Souvent une fille rock s’arrêtait a un gothique déguisé au-bal-masqué-ohé-ohé New Rock et des peintures de guerre genre jai-pris-un-bain-sans-me-démaquiller ou une femme perfecto en cuir et une mèche Bieber ou une grunge adolescente pas fan fan de la douche… mais LA fille, celle qui aime écouter les Stones et pas que Satisfaction ou Paint it Black et qui vit cette musique à travers son look c’était quasi-inexistant. Maintenant c’est l’inverse, trop de rock tue le rock. J’ai en exemple Rock en seine qui est devenu un catwalk géant, un défilé constant, une show room à Wayfarer, Comptoir des cotonniers et j’en passe… Des clones, des filles en robe du soir, talons hauts mais surtout avec l’accessoire qui fait tout, qui donne cet aspect décalé, désenchanté, branleur donc définitivement rock. Ca copie Kate Moss, Alison Mosshart mais avec les moyens du bord et les boutiques parisiennes. Ce qu’on ne vous dit pas assez mesdemoiselles, c’est que vous êtes les mêmes que vous vous ressemblez toutes ! Une teinture reflet auburn, une frange, des copies aviator miroirs, un rouge à lèvres glossy fraise,  un petit foulard, une chemise country carreau bleu/blancjhe mal ajustée sur les épaules, une ceinture avec une boucle assez visible, un slim, des bottines grises ou taupes… tiens, c’est bizarre, j’ai l’impression d’avoir vu la même personne cinquante fois aujourd’hui Il faut avoir bien sur le sac un peu flashy et vintage en même temps, un iphone et là c’est parfait, la copie est parfaite, conforme et ennuyante.

Vous vous reconnaissez dans ce descriptif ? Désolé mais vous n’êtes que l’une d’elle parmi les autres. Après je ne juge que le look, je ne dis pas que vous êtes toutes pareille mais bon là j’écris un un article fashion donc je parle chiffon et aspect extérieur, merde à la fin  !

La bonne nouvelle là-dedans c’est que j’ai espoir que le mouvement s’arrête très bientôt. Déjà le rock yéyé des BB Rockeurs a été une vaste blague et les ambassadrices principales : les Plastiscines (dont j’ai dis le plus grand bien ici-même) viennent de signer une collection pour la marque Jennyfer. Jennyfer est à la mode ce que Mac Donalds est à la gastronomie, une ignominie.
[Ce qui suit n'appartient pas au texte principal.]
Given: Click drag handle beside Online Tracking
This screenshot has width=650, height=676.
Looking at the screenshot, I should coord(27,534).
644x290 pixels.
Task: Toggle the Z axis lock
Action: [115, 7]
Vous avez pu voir à la rentrée scolaire dans le métro parisien (égocentrique ! Centre du monde ! ) ou dans les galeries commerciales une pub où rock attitute se jumel avec péripatéticienne… peut-être un nouveau mouvement est en marche mais la musique prostitute est très peu populaire par chez nous. Merci les filles et merci de peut-être nous changer d’air.